■ **WHAT YOU NEED TO DO**
The response has to reproduce all entries exactly while excluding their pictures.
*** RECORD EXCERPTS ***
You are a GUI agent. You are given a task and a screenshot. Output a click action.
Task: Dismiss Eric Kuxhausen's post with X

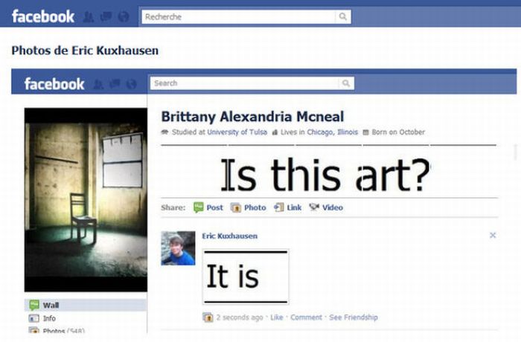(493, 236)
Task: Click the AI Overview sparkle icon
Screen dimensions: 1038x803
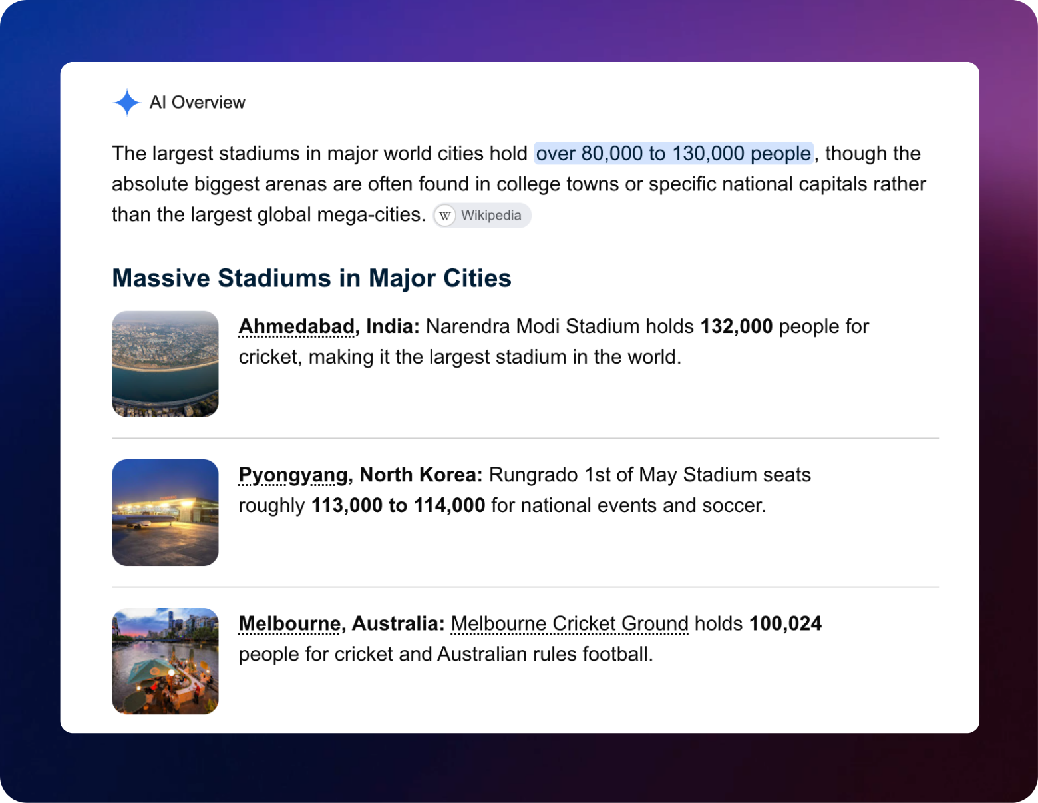Action: [126, 103]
***
■ **TASK RESPONSE**
You are a GUI agent. You are given a task and a screenshot. Output a click action.
Task: Dismiss Eric Kuxhausen's post with X

(493, 236)
Task: Click the AI Overview sparkle icon
Screen dimensions: 1038x803
Action: [126, 103]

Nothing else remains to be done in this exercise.